* PROBLEM
Only the pictures should be dropped; copy the rest of the entries exactly.

* MATERIAL FOR THE TASK

#####

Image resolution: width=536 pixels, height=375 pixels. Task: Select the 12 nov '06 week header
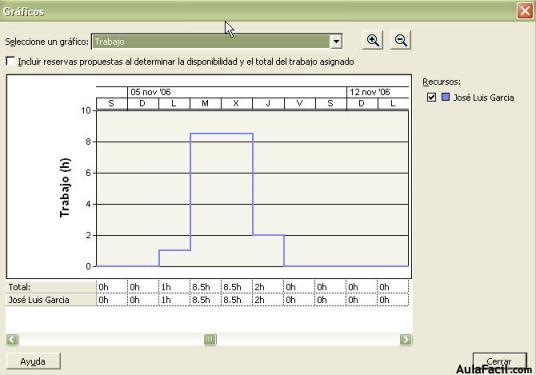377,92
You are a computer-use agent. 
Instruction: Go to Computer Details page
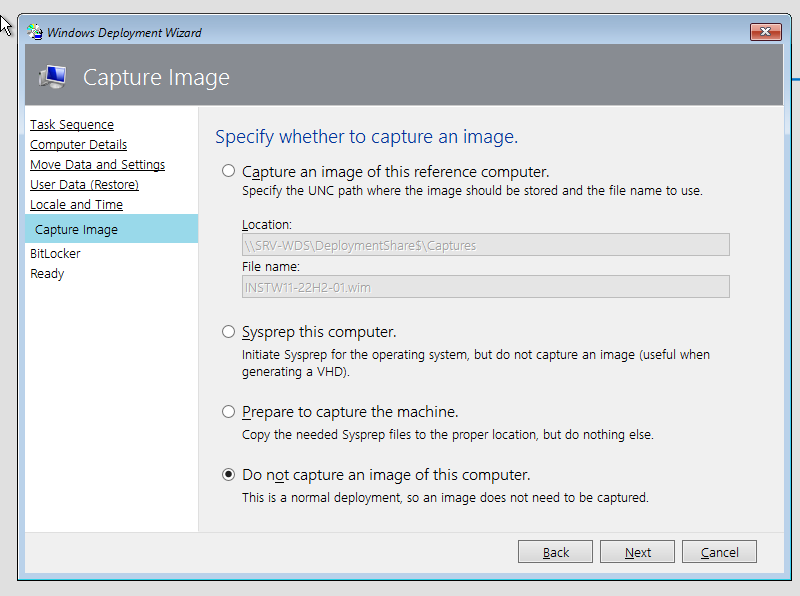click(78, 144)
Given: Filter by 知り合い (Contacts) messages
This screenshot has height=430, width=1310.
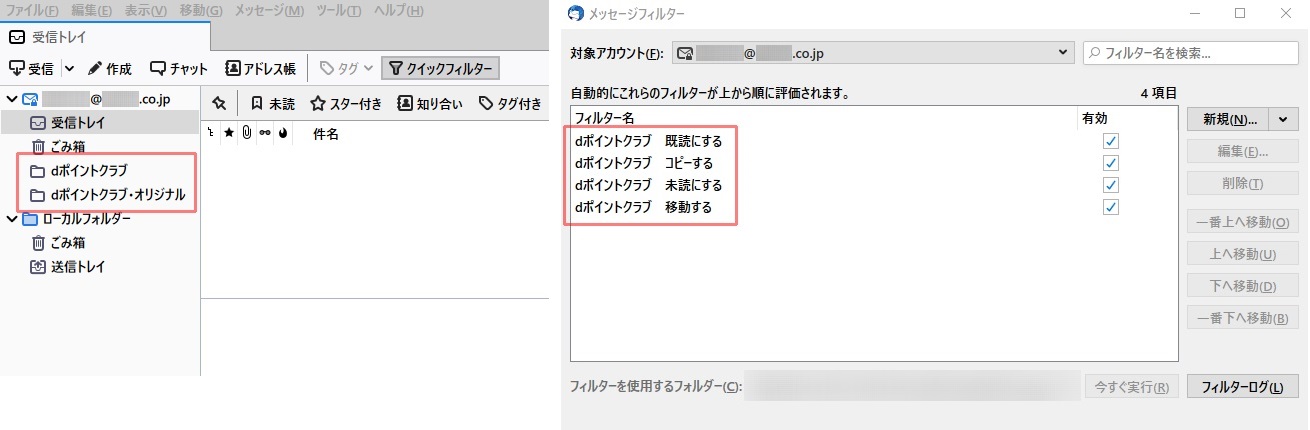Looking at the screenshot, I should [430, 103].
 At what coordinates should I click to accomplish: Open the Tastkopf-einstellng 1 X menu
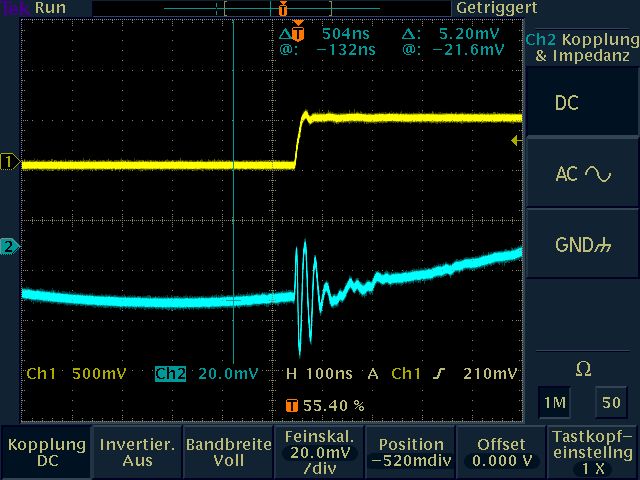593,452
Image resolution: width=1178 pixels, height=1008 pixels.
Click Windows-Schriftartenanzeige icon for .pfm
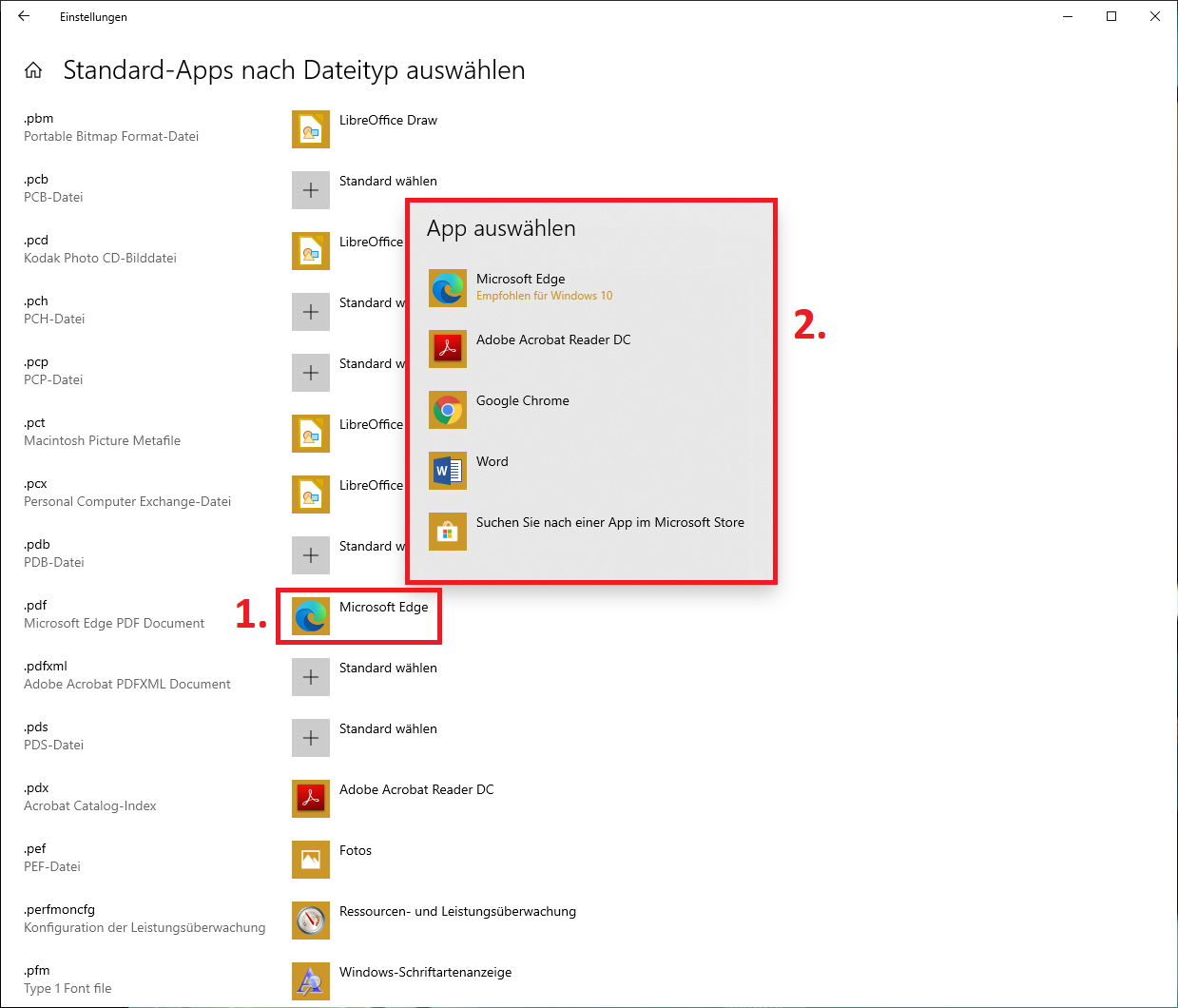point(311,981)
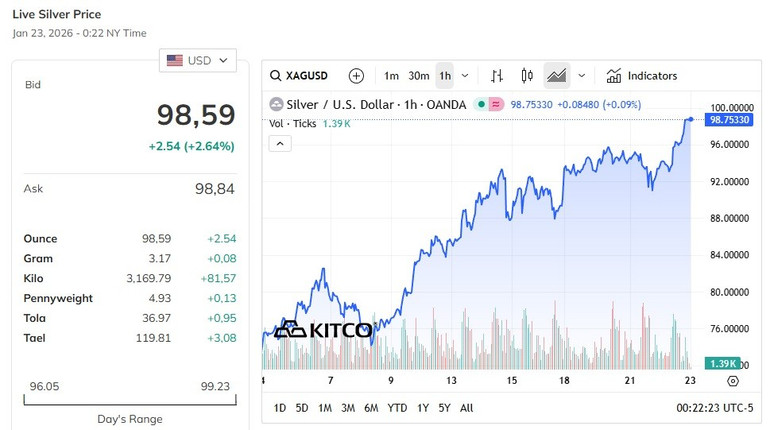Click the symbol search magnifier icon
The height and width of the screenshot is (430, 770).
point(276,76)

#####

* OUTPUT
Image resolution: width=536 pixels, height=375 pixels. Task: Select the 12 nov '06 week header
377,92
You are a computer-use agent. 
Instruction: Go to Computer Details page
click(78, 144)
Given: Filter by 知り合い (Contacts) messages
This screenshot has height=430, width=1310.
Looking at the screenshot, I should [430, 103].
 At what coordinates should I click to accomplish: Open the Tastkopf-einstellng 1 X menu
593,452
Image resolution: width=1178 pixels, height=1008 pixels.
Click Windows-Schriftartenanzeige icon for .pfm
point(311,981)
Click the symbol search magnifier icon
The height and width of the screenshot is (430, 770).
point(276,76)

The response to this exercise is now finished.